Position: Offensive Tackle
School: Ohio State
Weight: 310 lbs
Games watched: vs. Iowa (2022), vs. Michigan State (2022), vs. Notre Dame (2022), vs. Rutgers (2021), vs. Wisconsin (2022), vs. Michigan (2022)
Ohio State is probably best known for the linemen they produce on the defensive side of the ball. That being said, no one is making the mistake of overlooking Paris Johnson Jr. The redshirt sophomore brings the ideal size of NFL tackle and plays with a fun blend of speed and power. After spending the 2021 season at right guard, Johnson moved to left tackle. Like any player learning a new position, it took him a bit of time to learn the nuances. There are some shaky moments, especially in pass protection early in the season that largely disappeared by the time he faced Michigan.
For his efforts, Johnson was named 1st-team All-Big Ten by both coaches and media as well as AP 2nd-team All-American. He now enters the pre-draft process with a real chance to be the top tackle taken. He will not be eligible for any of the All-Star games, like the Senior Bowl and Shrine Bowl, but he will almost certainly be looking to wow scouts and coaches at the combine.
Let’s start with the biggest strength in Johnson’s game. He is an elite run blocker. Ohio State played a zone heavy scheme, but mixed in some true power runs as well. Johnson excelled on kickout blocks to set the edge and has great range for a player his size.
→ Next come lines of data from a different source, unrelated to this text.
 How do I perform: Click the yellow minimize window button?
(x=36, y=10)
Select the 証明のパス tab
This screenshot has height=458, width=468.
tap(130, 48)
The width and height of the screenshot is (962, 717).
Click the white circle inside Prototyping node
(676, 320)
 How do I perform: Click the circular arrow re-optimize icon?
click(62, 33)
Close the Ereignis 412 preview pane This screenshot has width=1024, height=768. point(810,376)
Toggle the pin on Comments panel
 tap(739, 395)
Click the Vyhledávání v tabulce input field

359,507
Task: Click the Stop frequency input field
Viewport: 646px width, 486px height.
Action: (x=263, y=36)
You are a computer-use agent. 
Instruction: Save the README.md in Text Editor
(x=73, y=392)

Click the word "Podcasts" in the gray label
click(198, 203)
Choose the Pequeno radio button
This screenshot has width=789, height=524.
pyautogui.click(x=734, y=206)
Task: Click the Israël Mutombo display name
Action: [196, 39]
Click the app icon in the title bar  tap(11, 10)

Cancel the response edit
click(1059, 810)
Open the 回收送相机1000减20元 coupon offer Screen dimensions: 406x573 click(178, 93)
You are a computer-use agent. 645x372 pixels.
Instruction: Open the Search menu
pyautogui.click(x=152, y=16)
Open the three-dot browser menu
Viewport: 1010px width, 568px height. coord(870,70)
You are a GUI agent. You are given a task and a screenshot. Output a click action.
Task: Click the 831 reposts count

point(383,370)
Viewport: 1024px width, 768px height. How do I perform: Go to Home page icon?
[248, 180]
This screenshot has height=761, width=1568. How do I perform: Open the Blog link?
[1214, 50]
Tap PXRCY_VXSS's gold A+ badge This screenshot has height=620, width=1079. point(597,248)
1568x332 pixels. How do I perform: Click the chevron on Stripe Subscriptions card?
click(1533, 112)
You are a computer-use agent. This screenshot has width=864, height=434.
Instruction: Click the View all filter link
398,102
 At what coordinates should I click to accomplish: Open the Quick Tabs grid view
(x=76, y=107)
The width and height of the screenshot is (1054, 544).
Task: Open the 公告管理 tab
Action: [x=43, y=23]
He has no issue reaching an interior defensive lineman as the backside blocker and was routinely used as a pulling player in the run game. With that athleticism, he does well reaching the second level to wall off linebackers and safeties. Johnson also has good fluidity to his movement and improved both his footwork and hand technique as the season went on in the passing game. He rarely gave up pressure and did a nice job keeping his hands inside on opposing rushers to avoid holding penalties. On top of that, his balance is incredible, allowing him to recover nicely if he makes a mistake.
While Johnson definitely improved as a pass blocker throughout the season, there is still room for growth. He is susceptible to inside moves by pass rushers, particularly swim and spin moves. He sometimes rocks into his stance on passing sets, leaving him on his heels. His pad level is inconsistent as well and he is guilty of dropping his head on occasion in the running game, which leads to him whiffing on some blocks. His power is solid, but there are definitely moments where you can see he can still strengthen his base.
Johnson has the chops to be a Day 1 starter at either tackle spot. His athleticism and size would be enough to tempt any scout, but his improvements over the course of the season at tackle point towards a player who is still improving. That is impressive given how high of a level he is already capable of playing at. He may need some help early on in pass protection, but with more experience and coaching, he should turn into a capable blindside protector. Worst-case scenario for Johnson would be struggling at tackle and being kicked inside to guard, where he has the agility and experience to be a real asset. Johnson feels like a high-floor, high-ceiling prospect.